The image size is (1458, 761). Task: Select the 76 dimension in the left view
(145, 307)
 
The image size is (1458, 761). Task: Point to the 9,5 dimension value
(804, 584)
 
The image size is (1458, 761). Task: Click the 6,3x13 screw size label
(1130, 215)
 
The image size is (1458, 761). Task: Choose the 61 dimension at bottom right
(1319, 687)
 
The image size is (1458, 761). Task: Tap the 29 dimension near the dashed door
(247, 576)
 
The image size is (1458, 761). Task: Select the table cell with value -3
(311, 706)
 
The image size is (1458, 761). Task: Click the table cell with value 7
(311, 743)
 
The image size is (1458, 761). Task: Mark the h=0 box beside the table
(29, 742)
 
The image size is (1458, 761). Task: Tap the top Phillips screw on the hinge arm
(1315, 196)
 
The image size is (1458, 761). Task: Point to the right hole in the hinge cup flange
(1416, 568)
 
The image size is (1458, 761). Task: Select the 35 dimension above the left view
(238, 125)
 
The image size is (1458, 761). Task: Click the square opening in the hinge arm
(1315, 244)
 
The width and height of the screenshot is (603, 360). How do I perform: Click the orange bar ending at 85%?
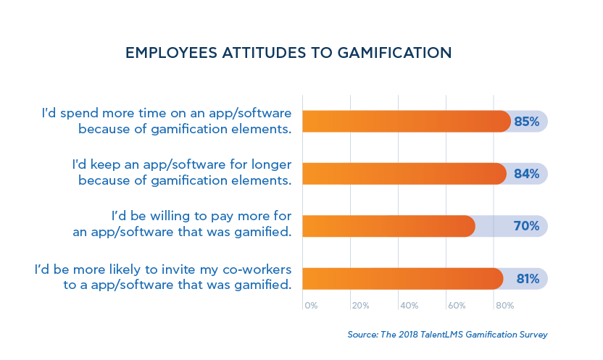tap(406, 122)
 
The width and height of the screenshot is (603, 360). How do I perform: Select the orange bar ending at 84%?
tap(404, 174)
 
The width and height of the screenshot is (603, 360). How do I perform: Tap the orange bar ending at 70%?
tap(388, 226)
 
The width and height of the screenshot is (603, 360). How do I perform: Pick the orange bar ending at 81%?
tap(402, 279)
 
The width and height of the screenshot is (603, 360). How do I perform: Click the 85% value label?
tap(527, 122)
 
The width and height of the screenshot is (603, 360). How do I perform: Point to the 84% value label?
tap(527, 174)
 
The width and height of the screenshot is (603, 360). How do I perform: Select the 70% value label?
tap(527, 226)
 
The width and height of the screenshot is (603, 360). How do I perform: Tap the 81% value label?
tap(527, 279)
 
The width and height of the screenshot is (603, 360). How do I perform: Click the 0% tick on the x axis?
tap(311, 306)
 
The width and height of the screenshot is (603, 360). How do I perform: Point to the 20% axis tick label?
tap(360, 306)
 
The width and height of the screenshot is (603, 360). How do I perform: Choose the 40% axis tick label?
tap(409, 306)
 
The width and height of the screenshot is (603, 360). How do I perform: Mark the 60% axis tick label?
tap(457, 306)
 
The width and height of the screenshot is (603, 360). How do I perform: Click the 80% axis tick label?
tap(504, 306)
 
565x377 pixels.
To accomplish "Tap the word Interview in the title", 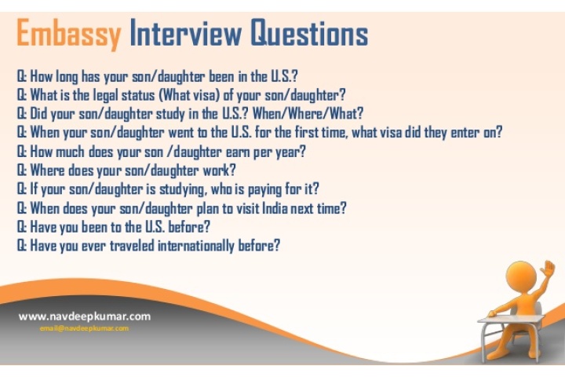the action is [185, 33].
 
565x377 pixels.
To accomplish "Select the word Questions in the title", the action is [309, 33].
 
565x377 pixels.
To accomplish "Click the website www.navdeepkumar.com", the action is [85, 317].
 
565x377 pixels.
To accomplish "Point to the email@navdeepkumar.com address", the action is [84, 328].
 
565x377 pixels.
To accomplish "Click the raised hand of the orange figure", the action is [549, 269].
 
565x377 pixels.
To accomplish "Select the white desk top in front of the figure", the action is [511, 319].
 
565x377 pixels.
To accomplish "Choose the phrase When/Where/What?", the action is [308, 114].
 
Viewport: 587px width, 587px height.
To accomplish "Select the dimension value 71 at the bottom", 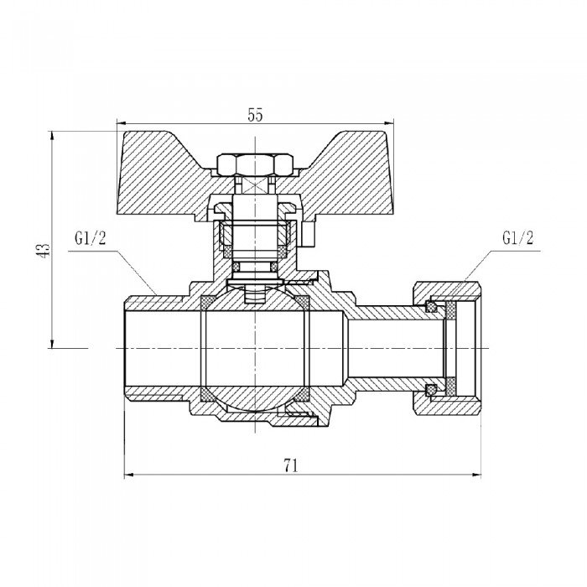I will coord(291,466).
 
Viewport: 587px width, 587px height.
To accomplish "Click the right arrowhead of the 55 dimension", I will coord(392,128).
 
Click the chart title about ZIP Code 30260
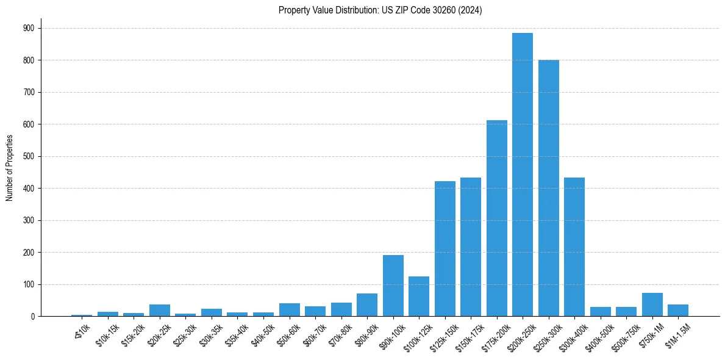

INSTRUCTIONS TO FOLLOW - Pull out every line of the records above that contains the string "figure", treating uppercase and lowercase as different.

TASK ANSWER -
To accomplish "Click the raised hand of the orange figure", the action is [549, 269].
To accomplish "Select the white desk top in front of the figure", the action is [511, 319].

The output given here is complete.